Light in the darkness
VJzoo by Minaxi May
Met by the smiles of Kat Black and Jasper Cook aka VJzoo, we connect through our affection for the visual medium, music, film and the art of the remix.
Influenced by her art teacher Grandma, Kat commenced as a painter, illustrator and lecturer, Jasper in photography. In 2003, studying Fine Art at Central TAFE led to their collaborations jokingly dubbed ‘Gilbert and Georgia’, referencing UK artists Gilbert & George. Once discovered, VJing software became their giant funnel for photography, video, sound, painting and any other medium. Live VJing allowed immediacy and performance – their ‘aha’ moment launching them into pluralism.

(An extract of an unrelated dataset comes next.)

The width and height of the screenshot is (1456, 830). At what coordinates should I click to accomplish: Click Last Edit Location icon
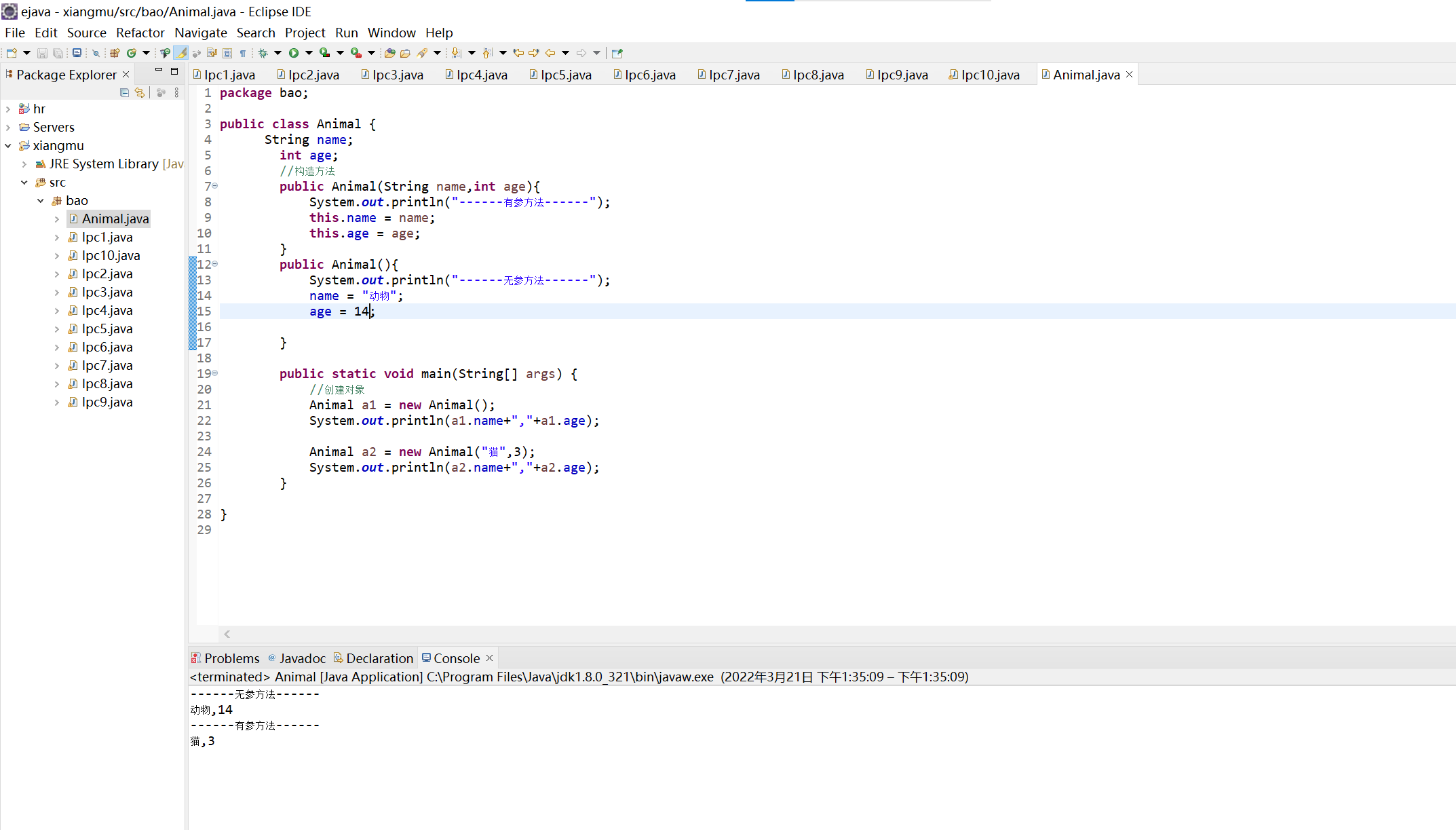[x=518, y=53]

Abbreviated by VJzoo to ‘visual jazz jamming’, video jockeying is described as a performance that combines the visual possibilities of filmmaking with the improvisational pleasures of jazz. Kat and Jasper are remixers, sourcing, selecting and, as with commonplace collage, resampling and recontextualising images, seamlessly stitching together voraciously collected visual clips. Movie buffs, they talk about their work as “video painting using nostalgic, niche, retro/vintage material” including excerpts of film noir dancers juxtaposed to contemporary beats. They re-assemble for the postmodern audience’s, unrestrained eclecticism. VJzoo know their encyclopedia of over 5000 clips intimately, providing an accessible, synchronised, ephemeral audio-visual experience.

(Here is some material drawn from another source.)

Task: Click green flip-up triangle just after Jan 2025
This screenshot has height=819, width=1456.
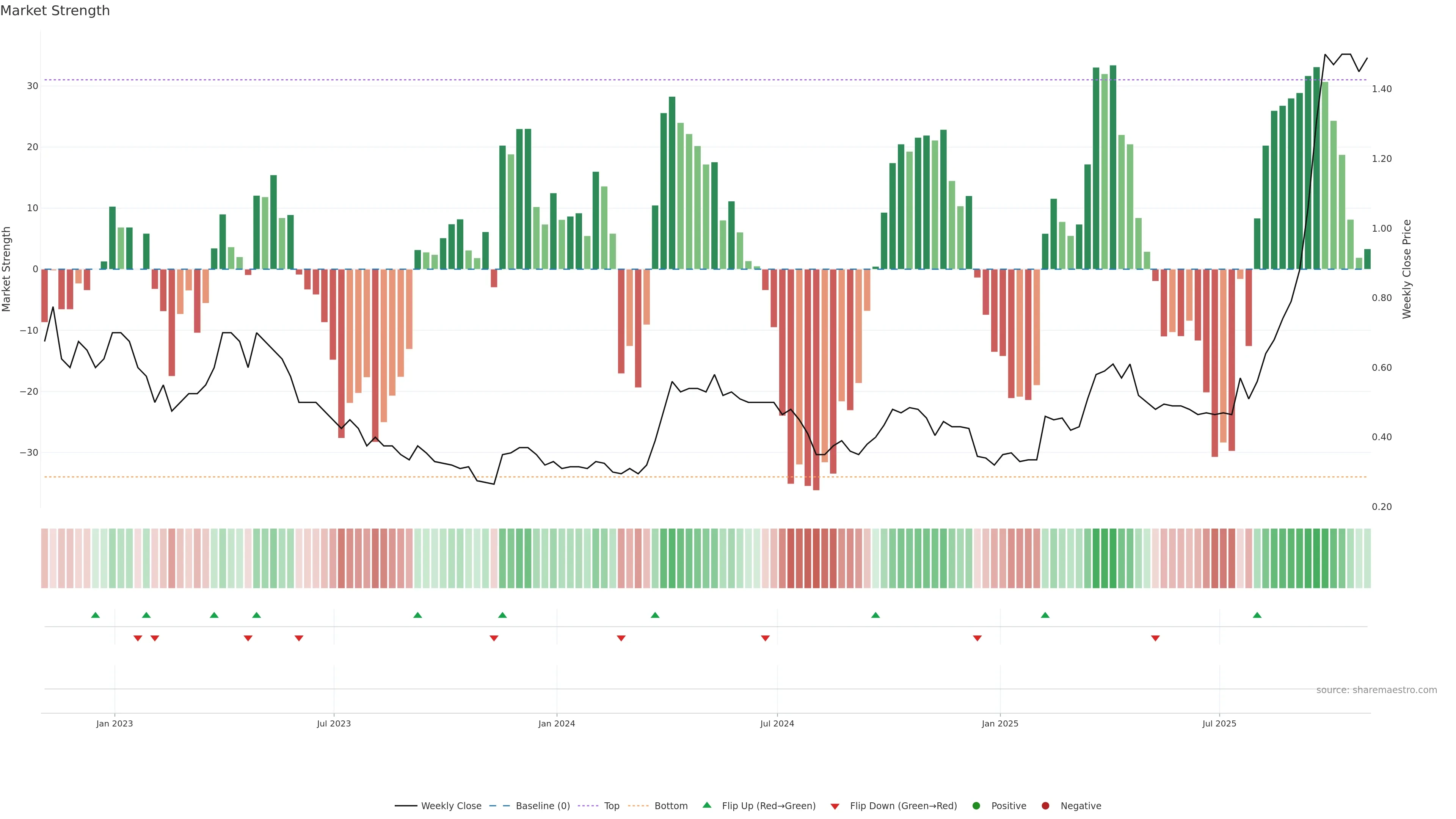Action: [x=1045, y=615]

Long time resident VJs at the Llama bar, Subiaco, their nocturnal practices wound up this year. Now, outdoor projections such as the first Western Australian Projections on High (2011) and public art projects have allowed ‘normal’ sleeping patterns. The Bunnies (2013) are four kitschy, bright, super-sized night-lights, which proved controversial when installed for the Key City Worker Housing Project, East Perth. Although designed to comfort the shift worker inhabitants, they sparked debate amongst the public. But, Kat and Jasper buzz in consecutively, “We are fairly medium-agnostic, we have an idea and then go about finding the best way to produce that – we endeavor to have as much artistic freedom in our projects as possible.”
Their projections have increased in scale, such as the 2013 Art Gallery of Western Australia visual canvas Illuminites. Performative events have included cultural collaborations with the West Australian Ballet. Currently, digital interactive work is being completed for the redesigned Princess Margaret Children’s hospital. The pair reflect that public art is “rewarding but different”, without the immediate high of VJing in clubs, yet encompassing their 1920s European art influences of montage cinema.
VJzoo are both experimental and conceptual innovators. Their themes include memory, the night and a sense of wonder. Part entertainment, part art, operating in the overlap of the two, they prefer their work to be accessible.
“There’s something really magical about light in darkness. Memories of the ship of lights on the Old Swan Brewery are some of the most vivid from my childhood. We’d love people to have similar memories of our work,” says Kat.
No stranger to this pair’s magic, for me being reacquainted was to converse like geeky aficionados of film. They are plugged into a supportive, technically efficient, international network of VJs. VJzoo have become leaders of VJing in Perth and have a global network, obvious from the diverse locations on their website track (play) schedule. “We make video art and we also VJ commercially… ARTY and PARTY!” It’s enough to get my dancing shoes on.
Minaxi May is a contemporary artist living in Fremantle. She returned from Artsource’s Basel, Switzerland residency this year. Minaxi is currently a sessional academic at Curtin University and the Special Projects Co-director at Paper Mountain (ARI). She is in the final throws of her PhD candidature at Murdoch University.